## STATED PROBLEM
Copy the records below word for word, beginning at the line that contains "Select the My eID card icon" and stopping after the line that contains "[x=921, y=245]".

## MATERIALS PROVIDED
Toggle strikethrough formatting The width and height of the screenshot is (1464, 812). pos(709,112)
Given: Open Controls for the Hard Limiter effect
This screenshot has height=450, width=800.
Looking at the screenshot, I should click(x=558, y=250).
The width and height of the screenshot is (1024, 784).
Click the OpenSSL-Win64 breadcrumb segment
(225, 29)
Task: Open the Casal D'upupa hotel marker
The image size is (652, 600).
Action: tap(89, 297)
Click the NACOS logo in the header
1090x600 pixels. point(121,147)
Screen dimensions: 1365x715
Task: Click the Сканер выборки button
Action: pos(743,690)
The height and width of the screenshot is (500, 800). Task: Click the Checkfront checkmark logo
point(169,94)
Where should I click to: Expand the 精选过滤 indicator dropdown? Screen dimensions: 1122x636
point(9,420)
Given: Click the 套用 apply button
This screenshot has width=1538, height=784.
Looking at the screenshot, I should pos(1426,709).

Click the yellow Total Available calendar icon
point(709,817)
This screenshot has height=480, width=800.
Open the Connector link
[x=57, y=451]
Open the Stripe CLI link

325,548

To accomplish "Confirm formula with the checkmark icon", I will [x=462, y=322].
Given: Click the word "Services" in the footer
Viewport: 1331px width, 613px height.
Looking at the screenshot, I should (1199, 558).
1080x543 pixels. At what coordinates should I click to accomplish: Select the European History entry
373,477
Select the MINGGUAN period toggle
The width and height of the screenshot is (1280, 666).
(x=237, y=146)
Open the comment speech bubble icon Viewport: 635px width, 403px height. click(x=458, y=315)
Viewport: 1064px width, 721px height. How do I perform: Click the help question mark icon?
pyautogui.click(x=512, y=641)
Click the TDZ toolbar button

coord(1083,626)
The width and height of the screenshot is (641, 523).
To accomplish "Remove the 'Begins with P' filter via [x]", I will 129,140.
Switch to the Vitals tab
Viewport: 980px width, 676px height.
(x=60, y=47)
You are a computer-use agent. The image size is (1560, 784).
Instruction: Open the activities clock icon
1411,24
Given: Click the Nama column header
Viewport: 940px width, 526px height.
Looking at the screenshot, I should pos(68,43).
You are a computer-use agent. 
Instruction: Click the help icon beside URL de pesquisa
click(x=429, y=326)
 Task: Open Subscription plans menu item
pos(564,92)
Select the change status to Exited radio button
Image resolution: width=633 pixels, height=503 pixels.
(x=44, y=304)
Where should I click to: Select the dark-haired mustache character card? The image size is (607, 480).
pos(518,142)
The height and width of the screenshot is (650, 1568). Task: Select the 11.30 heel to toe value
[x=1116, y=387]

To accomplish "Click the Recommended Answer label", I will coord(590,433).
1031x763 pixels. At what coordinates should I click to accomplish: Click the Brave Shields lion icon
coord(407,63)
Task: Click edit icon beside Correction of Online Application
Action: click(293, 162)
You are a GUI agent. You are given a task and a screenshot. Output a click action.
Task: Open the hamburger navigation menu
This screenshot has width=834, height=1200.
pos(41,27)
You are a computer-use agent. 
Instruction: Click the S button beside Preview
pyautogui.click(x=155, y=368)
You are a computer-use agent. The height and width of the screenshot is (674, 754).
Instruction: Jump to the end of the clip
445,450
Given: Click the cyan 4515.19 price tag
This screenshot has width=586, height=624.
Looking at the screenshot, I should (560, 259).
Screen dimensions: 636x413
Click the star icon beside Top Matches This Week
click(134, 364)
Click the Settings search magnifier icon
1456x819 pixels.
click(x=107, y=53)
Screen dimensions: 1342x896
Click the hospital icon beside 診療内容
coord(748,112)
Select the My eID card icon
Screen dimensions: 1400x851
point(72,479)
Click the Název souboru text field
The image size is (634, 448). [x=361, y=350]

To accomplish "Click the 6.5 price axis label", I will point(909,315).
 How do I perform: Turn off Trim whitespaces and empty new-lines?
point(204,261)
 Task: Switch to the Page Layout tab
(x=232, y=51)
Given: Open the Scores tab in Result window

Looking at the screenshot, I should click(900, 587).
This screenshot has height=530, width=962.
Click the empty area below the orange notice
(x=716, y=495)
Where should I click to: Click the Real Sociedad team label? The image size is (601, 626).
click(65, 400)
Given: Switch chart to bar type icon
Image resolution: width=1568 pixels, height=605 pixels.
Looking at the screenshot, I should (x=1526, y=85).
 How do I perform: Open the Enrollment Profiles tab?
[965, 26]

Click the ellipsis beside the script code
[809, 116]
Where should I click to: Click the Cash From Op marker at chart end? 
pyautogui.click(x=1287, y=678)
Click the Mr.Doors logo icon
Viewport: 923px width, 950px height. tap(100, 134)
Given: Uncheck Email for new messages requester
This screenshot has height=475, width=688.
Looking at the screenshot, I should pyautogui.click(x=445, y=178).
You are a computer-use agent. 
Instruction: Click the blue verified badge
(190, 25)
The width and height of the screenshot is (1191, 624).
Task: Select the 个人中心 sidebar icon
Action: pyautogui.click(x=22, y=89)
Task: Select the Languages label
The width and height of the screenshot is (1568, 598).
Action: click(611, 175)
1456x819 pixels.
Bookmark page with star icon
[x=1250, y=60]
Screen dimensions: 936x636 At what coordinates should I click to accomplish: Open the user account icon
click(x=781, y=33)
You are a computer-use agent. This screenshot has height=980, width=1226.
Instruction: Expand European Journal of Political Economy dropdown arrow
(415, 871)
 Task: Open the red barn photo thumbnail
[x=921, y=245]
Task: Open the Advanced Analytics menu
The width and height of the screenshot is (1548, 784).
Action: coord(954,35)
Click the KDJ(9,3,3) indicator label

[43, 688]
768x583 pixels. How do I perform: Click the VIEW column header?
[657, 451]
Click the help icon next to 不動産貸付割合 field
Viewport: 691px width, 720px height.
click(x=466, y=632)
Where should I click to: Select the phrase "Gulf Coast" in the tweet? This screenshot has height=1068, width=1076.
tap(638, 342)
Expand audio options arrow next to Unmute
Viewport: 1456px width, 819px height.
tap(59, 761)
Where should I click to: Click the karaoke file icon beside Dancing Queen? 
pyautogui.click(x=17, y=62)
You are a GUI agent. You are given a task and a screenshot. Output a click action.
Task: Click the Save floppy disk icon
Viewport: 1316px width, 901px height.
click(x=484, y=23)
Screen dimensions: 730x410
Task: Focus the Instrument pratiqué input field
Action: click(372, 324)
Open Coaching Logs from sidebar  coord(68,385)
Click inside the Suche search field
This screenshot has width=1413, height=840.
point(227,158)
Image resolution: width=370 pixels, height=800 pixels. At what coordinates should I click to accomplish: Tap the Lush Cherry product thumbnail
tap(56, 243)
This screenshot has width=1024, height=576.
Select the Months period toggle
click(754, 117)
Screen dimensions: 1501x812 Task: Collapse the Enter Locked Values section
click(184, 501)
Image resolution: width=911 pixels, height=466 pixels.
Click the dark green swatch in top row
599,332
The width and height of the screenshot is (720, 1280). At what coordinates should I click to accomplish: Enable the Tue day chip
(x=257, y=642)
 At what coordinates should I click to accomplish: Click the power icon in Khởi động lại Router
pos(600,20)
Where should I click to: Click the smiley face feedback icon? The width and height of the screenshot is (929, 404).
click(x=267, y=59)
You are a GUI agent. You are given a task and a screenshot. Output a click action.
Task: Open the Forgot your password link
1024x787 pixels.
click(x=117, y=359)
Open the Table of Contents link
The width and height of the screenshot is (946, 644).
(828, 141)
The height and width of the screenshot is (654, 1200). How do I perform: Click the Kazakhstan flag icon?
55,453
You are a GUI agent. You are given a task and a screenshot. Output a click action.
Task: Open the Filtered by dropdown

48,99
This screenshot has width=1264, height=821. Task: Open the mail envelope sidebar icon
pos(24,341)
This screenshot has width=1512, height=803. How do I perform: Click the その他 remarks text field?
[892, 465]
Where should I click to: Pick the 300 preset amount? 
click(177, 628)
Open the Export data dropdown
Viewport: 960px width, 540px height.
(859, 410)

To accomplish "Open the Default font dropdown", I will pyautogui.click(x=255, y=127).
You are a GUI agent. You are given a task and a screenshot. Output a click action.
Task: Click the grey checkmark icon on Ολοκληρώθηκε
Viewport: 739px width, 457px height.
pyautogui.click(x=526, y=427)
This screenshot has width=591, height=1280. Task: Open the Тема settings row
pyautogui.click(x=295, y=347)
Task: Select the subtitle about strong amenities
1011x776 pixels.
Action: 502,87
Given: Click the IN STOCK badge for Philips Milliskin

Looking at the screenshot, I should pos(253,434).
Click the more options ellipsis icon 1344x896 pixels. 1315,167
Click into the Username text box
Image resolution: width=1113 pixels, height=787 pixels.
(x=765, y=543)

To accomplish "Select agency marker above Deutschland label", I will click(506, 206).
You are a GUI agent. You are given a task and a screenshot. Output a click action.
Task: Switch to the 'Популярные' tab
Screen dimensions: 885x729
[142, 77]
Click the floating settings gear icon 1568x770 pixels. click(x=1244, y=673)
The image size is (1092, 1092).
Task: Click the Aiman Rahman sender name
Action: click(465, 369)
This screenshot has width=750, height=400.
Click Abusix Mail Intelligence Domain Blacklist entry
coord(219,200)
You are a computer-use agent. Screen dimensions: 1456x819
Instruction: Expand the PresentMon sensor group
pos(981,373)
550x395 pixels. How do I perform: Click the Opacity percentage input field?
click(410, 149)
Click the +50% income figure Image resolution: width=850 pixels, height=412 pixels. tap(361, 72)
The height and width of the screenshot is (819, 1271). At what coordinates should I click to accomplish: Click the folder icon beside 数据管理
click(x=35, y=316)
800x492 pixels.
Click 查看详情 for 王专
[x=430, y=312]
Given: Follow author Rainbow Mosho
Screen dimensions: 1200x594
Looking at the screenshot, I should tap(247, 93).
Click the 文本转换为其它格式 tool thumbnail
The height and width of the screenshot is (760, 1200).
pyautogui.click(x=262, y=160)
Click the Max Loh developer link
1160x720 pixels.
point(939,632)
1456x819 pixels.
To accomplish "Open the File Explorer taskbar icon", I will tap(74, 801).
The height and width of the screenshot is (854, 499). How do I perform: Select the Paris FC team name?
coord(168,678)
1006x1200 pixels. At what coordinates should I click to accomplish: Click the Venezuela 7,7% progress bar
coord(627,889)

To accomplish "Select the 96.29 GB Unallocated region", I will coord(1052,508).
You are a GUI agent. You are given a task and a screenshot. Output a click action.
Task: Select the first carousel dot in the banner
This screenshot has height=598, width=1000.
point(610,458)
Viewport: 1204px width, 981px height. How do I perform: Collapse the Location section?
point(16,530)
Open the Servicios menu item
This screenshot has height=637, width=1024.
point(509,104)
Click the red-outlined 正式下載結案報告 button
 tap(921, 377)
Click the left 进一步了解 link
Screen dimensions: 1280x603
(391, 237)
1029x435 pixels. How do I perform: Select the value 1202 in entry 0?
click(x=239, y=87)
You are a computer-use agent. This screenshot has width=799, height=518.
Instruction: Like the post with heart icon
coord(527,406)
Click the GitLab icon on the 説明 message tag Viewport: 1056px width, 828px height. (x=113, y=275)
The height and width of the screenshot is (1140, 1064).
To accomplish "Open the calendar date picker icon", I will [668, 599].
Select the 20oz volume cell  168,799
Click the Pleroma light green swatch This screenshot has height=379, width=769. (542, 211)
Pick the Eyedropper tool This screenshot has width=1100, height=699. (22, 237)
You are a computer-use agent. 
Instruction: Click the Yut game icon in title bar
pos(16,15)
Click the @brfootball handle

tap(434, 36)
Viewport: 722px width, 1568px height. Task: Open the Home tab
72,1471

## FINISHED TASK
Select the My eID card icon
Screen dimensions: 1400x851
point(72,479)
Click the Název souboru text field
The image size is (634, 448). [x=361, y=350]

To accomplish "Click the 6.5 price axis label", I will point(909,315).
 How do I perform: Turn off Trim whitespaces and empty new-lines?
point(204,261)
 Task: Switch to the Page Layout tab
(x=232, y=51)
Given: Open the Scores tab in Result window

Looking at the screenshot, I should click(900, 587).
This screenshot has height=530, width=962.
Click the empty area below the orange notice
(x=716, y=495)
Where should I click to: Click the Real Sociedad team label? The image size is (601, 626).
click(65, 400)
Given: Switch chart to bar type icon
Image resolution: width=1568 pixels, height=605 pixels.
Looking at the screenshot, I should (x=1526, y=85).
 How do I perform: Open the Enrollment Profiles tab?
[965, 26]

Click the ellipsis beside the script code
[809, 116]
Where should I click to: Click the Cash From Op marker at chart end? 
pyautogui.click(x=1287, y=678)
Click the Mr.Doors logo icon
Viewport: 923px width, 950px height. tap(100, 134)
Given: Uncheck Email for new messages requester
This screenshot has height=475, width=688.
Looking at the screenshot, I should pyautogui.click(x=445, y=178).
You are a computer-use agent. 
Instruction: Click the blue verified badge
(190, 25)
The width and height of the screenshot is (1191, 624).
Task: Select the 个人中心 sidebar icon
Action: pyautogui.click(x=22, y=89)
Task: Select the Languages label
The width and height of the screenshot is (1568, 598).
Action: click(611, 175)
1456x819 pixels.
Bookmark page with star icon
[x=1250, y=60]
Screen dimensions: 936x636 At what coordinates should I click to accomplish: Open the user account icon
click(x=781, y=33)
You are a computer-use agent. This screenshot has height=980, width=1226.
Instruction: Expand European Journal of Political Economy dropdown arrow
(415, 871)
 Task: Open the red barn photo thumbnail
[x=921, y=245]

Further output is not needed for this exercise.